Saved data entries
◆ ◆ ◆ ◆ ◆ ◆ ◆

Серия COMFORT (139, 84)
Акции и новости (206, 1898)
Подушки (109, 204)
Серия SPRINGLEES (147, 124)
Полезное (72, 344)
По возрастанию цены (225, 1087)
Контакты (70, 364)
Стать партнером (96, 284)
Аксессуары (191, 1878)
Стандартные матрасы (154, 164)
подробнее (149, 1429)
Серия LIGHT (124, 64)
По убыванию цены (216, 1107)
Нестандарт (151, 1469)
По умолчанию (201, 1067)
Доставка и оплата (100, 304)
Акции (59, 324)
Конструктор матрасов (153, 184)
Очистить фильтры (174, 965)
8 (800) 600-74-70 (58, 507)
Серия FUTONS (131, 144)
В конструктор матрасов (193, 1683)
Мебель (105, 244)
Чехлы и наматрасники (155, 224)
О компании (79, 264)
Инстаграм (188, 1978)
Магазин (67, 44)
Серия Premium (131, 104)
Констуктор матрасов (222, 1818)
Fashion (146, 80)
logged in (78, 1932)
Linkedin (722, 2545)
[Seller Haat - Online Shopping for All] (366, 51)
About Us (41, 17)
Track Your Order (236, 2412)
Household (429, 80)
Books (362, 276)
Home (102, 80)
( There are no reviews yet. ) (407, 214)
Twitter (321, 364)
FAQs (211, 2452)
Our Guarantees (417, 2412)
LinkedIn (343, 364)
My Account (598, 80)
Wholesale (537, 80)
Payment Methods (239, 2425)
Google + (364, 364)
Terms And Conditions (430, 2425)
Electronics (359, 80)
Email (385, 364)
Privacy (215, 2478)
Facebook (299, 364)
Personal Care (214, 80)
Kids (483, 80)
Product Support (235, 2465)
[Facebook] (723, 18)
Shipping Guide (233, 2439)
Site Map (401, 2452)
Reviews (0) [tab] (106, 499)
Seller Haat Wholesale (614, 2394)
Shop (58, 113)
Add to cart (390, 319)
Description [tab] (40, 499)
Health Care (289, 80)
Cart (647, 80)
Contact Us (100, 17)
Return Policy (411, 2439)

◆ ◆ ◆ ◆ ◆ ◆ ◆

Instructions for the task
Among the entries above, the lines between the ones containing "По возрастанию цены (225, 1087)" and "Product Support (235, 2465)", inclusive, are to be transcribed exactly. No other line is to be given.

Answer box
По возрастанию цены (225, 1087)
Контакты (70, 364)
Стать партнером (96, 284)
Аксессуары (191, 1878)
Стандартные матрасы (154, 164)
подробнее (149, 1429)
Серия LIGHT (124, 64)
По убыванию цены (216, 1107)
Нестандарт (151, 1469)
По умолчанию (201, 1067)
Доставка и оплата (100, 304)
Акции (59, 324)
Конструктор матрасов (153, 184)
Очистить фильтры (174, 965)
8 (800) 600-74-70 (58, 507)
Серия FUTONS (131, 144)
В конструктор матрасов (193, 1683)
Мебель (105, 244)
Чехлы и наматрасники (155, 224)
О компании (79, 264)
Инстаграм (188, 1978)
Магазин (67, 44)
Серия Premium (131, 104)
Констуктор матрасов (222, 1818)
Fashion (146, 80)
logged in (78, 1932)
Linkedin (722, 2545)
[Seller Haat - Online Shopping for All] (366, 51)
About Us (41, 17)
Track Your Order (236, 2412)
Household (429, 80)
Books (362, 276)
Home (102, 80)
( There are no reviews yet. ) (407, 214)
Twitter (321, 364)
FAQs (211, 2452)
Our Guarantees (417, 2412)
LinkedIn (343, 364)
My Account (598, 80)
Wholesale (537, 80)
Payment Methods (239, 2425)
Google + (364, 364)
Terms And Conditions (430, 2425)
Electronics (359, 80)
Email (385, 364)
Privacy (215, 2478)
Facebook (299, 364)
Personal Care (214, 80)
Kids (483, 80)
Product Support (235, 2465)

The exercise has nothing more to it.